The International Monetary Fund (IMF) has announced its global economy forecast for FY27. The IMF noted that global growth remained resilient despite various headwinds in 2025, however, that has changed for the year 2026 due to the US-Israel-Iran war in West Asia. The IMF said the Middle East war has caused serious damage. Accordingly, the monetary body trimmed the global growth forecast. But India is likely to continue as the fastest-growing economy globally, as the IMF has raised the country's GDP growth estimate by 0.1% for FY27.
IMF Raises India GDP Growth Estimates

IMF hiked India's gross domestic product (GDP) growth estimate by 0.01% to 6.5% for financial year 2026-27. The growth is expected to be steady at 6.5% for FY28 as well.
In a note, IMF said, "For 2026, growth is revised upward moderately by 0.3 percentage point (0.1 percentage point relative to January) to 6.5%, led by positive contributions from the carryover of the strong 2025 outturn and the decline in additional US tariffs on Indian goods from 50 to 10%, which outweigh the adverse impact of the Middle East conflict. Growth is projected to stay at 6.5% in 2027."
In the Q3 of FY26, India's GDP growth stood at 7.8%, better than market expectations of 7.2%. However, growth rate pulled back from six-quarter high mark 0f 8.4% in Q2FY26.

However, the IMF's latest prediction is mildly lower than the RBI's latest prediction of a GDP growth rate of 6.9% for FY27. RBI estimates India's growth rate at 6.8% in Q1, 6.7% in Q2, 7% in Q3 and 7.2% in Q4 of 2026-27 fiscal year.
As per RBI, elevated energy and other commodity prices coupled with supply shock due to disruptions in the Strait of Hormuz would act as a drag on domestic production in 2026-27. Heightened volatility in global financial markets with its spillover on domestic financial conditions, would weigh on growth prospects. On the external front, merchandise exports may be adversely impacted from disruptions to key shipping routes and the concomitant rise in freight and insurance costs in case the conflict is long-drawn.
IMF Cuts Global Growth Forecast For FY27:
IMF predicts global economic growth at 3.1% for FY27, down by 0.2% from previous forecast of 3.1%. The main reason is the current Middle East conflict. For the year 2027, the projection is at 3.2%.
"The global outlook has abruptly darkened following the outbreak of war in the Middle East on February 28, 2026. The closure of the Strait of Hormuz and serious damage to critical production facilities in a region central to global hydrocarbon supply could cause an energy crisis on an unprecedented scale," IMF said in a note.
West Asia's ultimate impact will depend upon the duration and scale of the conflict. Apart from this, how quickly energy production and shipment normalize once hostilities end will play a key role.

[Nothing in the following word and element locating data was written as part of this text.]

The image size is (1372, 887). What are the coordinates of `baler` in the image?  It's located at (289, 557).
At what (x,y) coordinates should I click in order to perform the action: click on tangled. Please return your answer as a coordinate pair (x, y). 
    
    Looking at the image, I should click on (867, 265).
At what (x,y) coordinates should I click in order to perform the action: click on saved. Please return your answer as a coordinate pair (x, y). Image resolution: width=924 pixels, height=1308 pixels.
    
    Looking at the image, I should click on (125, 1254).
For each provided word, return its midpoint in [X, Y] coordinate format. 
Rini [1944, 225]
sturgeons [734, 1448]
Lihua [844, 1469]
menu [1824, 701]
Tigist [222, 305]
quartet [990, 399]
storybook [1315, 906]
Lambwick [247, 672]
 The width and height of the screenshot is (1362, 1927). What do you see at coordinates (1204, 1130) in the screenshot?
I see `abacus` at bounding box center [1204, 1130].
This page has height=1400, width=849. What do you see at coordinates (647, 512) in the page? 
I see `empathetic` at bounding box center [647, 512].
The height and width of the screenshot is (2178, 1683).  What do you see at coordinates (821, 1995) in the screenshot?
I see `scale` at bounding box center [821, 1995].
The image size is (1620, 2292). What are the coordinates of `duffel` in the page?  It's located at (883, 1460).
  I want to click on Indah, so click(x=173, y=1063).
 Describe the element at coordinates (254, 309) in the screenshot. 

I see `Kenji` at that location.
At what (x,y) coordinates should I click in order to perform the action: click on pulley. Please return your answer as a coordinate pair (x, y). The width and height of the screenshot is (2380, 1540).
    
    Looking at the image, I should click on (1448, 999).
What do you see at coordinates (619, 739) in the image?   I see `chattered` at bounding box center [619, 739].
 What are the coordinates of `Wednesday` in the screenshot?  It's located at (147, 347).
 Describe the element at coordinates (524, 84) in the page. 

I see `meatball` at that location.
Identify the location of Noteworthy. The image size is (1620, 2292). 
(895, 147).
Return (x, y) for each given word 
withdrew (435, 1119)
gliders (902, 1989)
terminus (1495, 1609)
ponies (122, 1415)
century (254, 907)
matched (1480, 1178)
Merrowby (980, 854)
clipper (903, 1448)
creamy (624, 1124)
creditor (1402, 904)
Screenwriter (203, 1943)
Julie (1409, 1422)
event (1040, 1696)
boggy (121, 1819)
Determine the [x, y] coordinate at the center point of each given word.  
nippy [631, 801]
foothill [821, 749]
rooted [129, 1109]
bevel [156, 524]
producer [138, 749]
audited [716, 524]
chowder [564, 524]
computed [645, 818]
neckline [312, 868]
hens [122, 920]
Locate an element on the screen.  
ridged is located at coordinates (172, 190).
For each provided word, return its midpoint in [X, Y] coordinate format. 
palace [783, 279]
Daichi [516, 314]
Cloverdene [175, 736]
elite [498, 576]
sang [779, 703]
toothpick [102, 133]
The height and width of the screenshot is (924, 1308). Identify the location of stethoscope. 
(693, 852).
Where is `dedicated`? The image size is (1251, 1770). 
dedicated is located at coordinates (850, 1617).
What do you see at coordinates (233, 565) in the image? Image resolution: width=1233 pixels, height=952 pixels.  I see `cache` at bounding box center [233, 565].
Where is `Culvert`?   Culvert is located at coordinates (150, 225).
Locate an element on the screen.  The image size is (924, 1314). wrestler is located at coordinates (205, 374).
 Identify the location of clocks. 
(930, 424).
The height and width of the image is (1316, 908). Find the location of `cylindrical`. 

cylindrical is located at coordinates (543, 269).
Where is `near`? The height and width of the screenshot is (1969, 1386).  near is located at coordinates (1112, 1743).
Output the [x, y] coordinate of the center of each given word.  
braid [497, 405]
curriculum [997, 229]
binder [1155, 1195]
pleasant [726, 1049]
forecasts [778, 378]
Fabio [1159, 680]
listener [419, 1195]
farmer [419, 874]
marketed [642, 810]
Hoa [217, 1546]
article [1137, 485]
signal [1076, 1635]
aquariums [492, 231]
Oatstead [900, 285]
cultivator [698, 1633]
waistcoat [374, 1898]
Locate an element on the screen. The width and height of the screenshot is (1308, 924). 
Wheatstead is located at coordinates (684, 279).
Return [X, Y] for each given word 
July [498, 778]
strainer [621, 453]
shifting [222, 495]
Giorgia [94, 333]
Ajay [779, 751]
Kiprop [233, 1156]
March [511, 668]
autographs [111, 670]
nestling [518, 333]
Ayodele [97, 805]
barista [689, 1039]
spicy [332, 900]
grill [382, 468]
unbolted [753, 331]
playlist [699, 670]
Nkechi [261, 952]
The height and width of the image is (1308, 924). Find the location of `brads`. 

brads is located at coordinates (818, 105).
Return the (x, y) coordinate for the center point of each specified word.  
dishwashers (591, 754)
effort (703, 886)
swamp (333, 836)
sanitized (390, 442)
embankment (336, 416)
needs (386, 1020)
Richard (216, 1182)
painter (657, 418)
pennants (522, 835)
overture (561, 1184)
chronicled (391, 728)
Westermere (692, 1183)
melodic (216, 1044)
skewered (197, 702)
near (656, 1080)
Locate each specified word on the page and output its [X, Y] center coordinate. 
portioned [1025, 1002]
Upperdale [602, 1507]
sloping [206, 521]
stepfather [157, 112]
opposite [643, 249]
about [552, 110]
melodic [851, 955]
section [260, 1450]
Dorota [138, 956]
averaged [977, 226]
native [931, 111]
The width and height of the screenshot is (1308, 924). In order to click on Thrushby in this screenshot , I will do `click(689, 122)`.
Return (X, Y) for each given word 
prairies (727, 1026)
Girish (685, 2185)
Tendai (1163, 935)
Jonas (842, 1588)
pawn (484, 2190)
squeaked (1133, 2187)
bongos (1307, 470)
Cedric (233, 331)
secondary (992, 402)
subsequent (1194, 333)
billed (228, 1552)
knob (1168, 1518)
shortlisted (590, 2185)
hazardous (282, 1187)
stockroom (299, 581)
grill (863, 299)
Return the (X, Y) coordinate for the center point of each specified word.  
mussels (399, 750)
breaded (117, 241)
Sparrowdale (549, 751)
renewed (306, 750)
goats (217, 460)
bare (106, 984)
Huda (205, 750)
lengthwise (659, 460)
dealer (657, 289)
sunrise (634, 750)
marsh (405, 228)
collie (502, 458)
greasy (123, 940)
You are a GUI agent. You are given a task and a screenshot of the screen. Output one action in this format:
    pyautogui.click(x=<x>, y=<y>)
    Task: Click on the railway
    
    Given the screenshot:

IMF highlighted 3 impacts of West Asia war. These are:
1. First, higher commodity prices are a textbook negative supply shock, raising costs for energy‑intensive goods and services, disrupting supply chains, lifting headline inflation, and eroding purchasing power.
2. Second, these effects could be amplified as firms and workers try to recoup losses, risking wage‑price spirals, especially where inflation expectations are poorly anchored.
3. Third, heightened macro risks and the prospect of tighter monetary policy could trigger a sudden repricing by financial markets-with much lower asset valuations, higher risk premia, more capital flight, and dollar appreciation-tightening financial conditions and dampening aggregate demand.
The IMF fears if the Hormuz continues to be close for a longer duration, the impact could be even graver. It said, "A longer shutdown of the Strait of Hormuz and further damage to drilling and refining facilities would disrupt the global economy more deeply and for longer."

Assuming a sharp surge in energy prices in 2026 and a longer-than-expected shutdown of Hormuz, the global economic growth could nosedive to 2.5% this year with inflation shooting up to 5.4%. If the energy supply dislocations extend to next year, then the global economy could fall to 2% and inflation exceed 6%.
Even with the latest 2-week ceasefire, the IMF believes some damage is already done and the downside risk remains elevated.